──────── Text section

Re: [RFC PATCH] dax, ext2, ext4, XFS: fix data corruption race

From: Dave Chinner <david@fromorbit.com>
To: Ross Zwisler <ross.zwisler@linux.intel.com>
Cc: linux-kernel@vger.kernel.org, Theodore Ts'o <tytso@mit.edu>,
	Alexander Viro <viro@zeniv.linux.org.uk>,
	Andreas Dilger <adilger.kernel@dilger.ca>,
	Andrew Morton <akpm@linux-foundation.org>,
	Dan Williams <dan.j.williams@intel.com>, Jan Kara <jack@suse.com>,
	Matthew Wilcox <willy@linux.intel.com>,
	linux-ext4@vger.kernel.org, linux-fsdevel@vger.kernel.org,
	linux-nvdimm@lists.01.org, xfs@oss.sgi.com
Subject: Re: [RFC PATCH] dax, ext2, ext4, XFS: fix data corruption race
Date: Mon, 25 Jan 2016 09:01:07 +1100	[thread overview]
Message-ID: <20160124220107.GI20456@dastard> (raw)
In-Reply-To: <1453503971-5319-1-git-send-email-ross.zwisler@linux.intel.com>

On Fri, Jan 22, 2016 at 04:06:11PM -0700, Ross Zwisler wrote:
> With the current DAX code the following race exists:
> 
> Process 1                	Process 2
> ---------			---------
> 
> __dax_fault() - read file f, index 0
>   get_block() -> returns hole
>                              	__dax_fault() - write file f, index 0
>                                   get_block() -> allocates blocks
>                                   dax_insert_mapping()
>   dax_load_hole()
>   *data corruption*
> 
> An analogous race exists between __dax_fault() loading a hole and
> __dax_pmd_fault() allocating a PMD DAX page and trying to insert it, and
> that race also ends in data corruption.

Ok, so why doesn't this problem exist for the normal page cache
insertion case with concurrent read vs write faults?  It's because
the write fault first does a read fault and so always the write
fault always has a page in the radix tree for the get_block call
that allocates the extents, right?

────────────────
──────── Data supplied

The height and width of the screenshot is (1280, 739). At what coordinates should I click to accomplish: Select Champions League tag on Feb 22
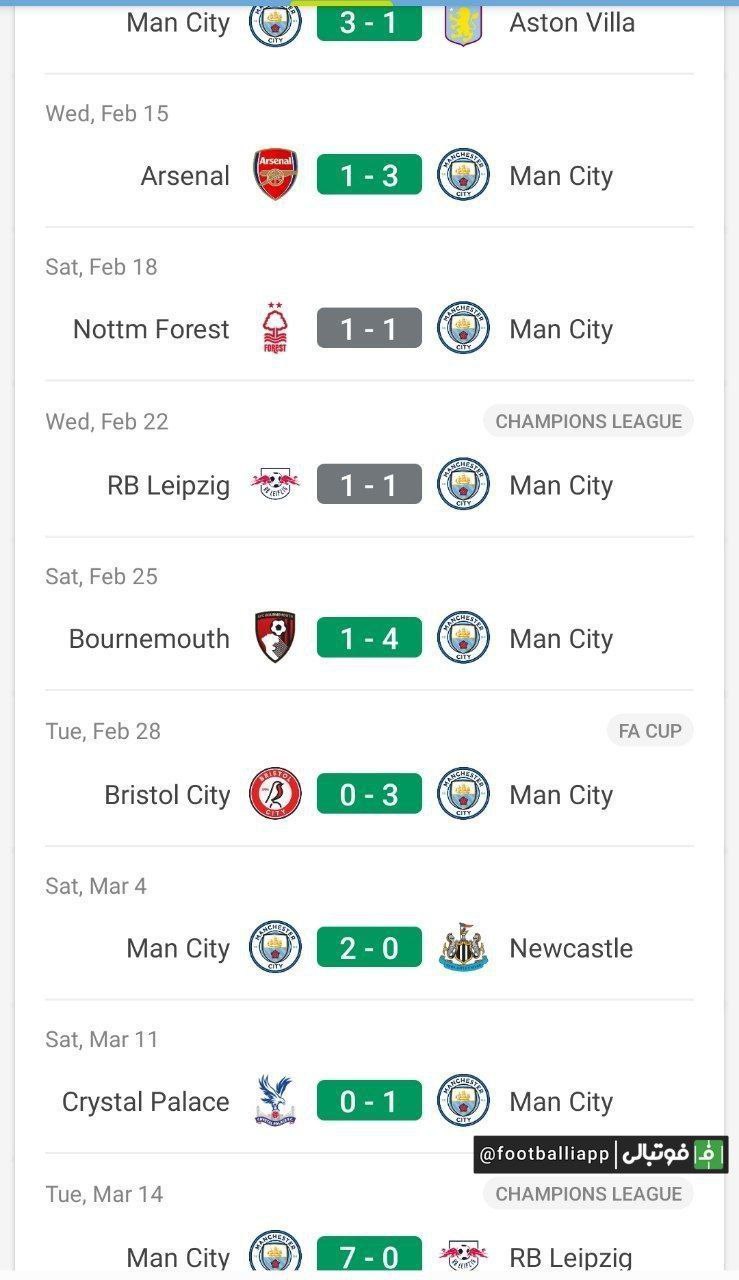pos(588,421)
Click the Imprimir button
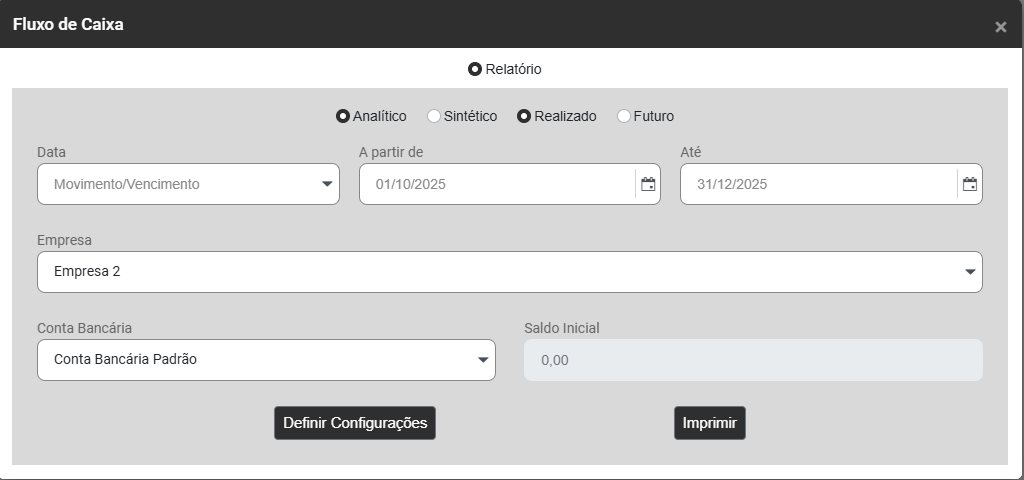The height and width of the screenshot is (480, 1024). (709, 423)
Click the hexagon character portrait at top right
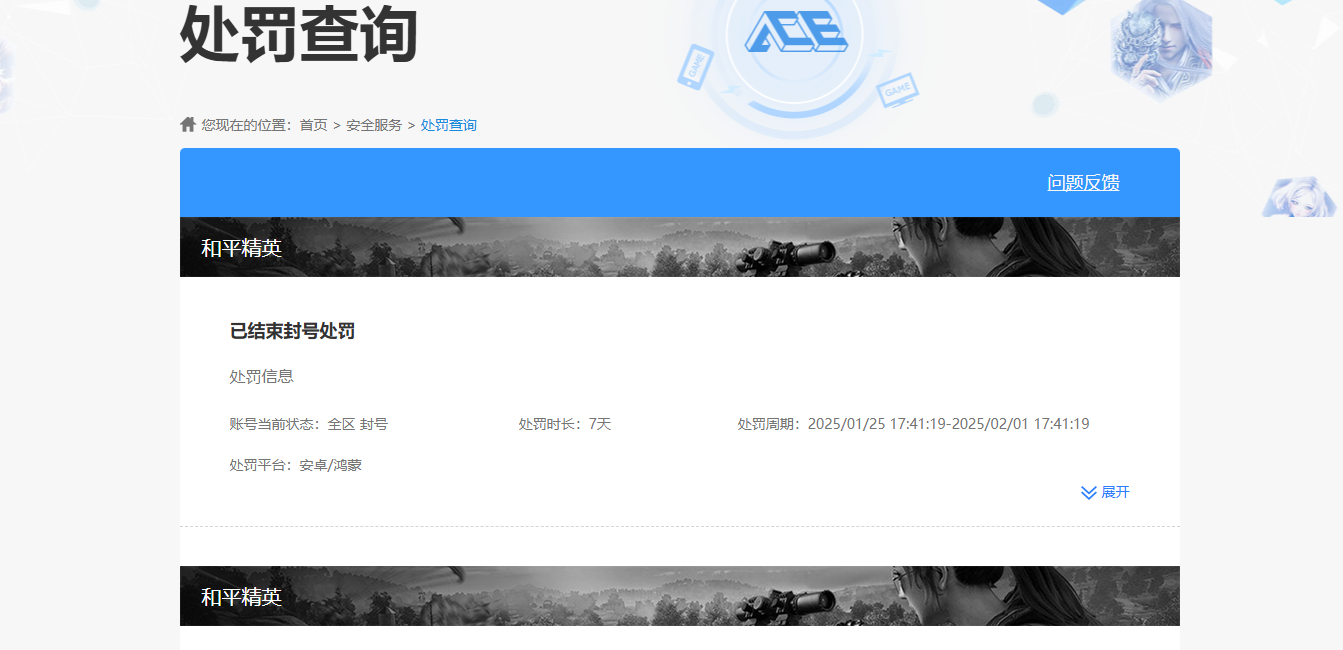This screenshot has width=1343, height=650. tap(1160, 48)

────────────────
──────── Data supplied

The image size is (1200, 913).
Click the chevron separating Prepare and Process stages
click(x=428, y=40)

────────────────
──────── Data supplied

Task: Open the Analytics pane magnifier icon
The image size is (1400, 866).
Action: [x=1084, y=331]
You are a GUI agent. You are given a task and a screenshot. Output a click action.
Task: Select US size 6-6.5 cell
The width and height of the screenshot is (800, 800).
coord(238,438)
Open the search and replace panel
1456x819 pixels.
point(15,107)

────────────────

| Goal |
Reproduce the DAX patch reply word for word, from "Ok, so why doesn't" up to and including "the extents, right?".

| Exercise response |
Ok, so why doesn't this problem exist for the normal page cache
insertion case with concurrent read vs write faults?  It's because
the write fault first does a read fault and so always the write
fault always has a page in the radix tree for the get_block call
that allocates the extents, right?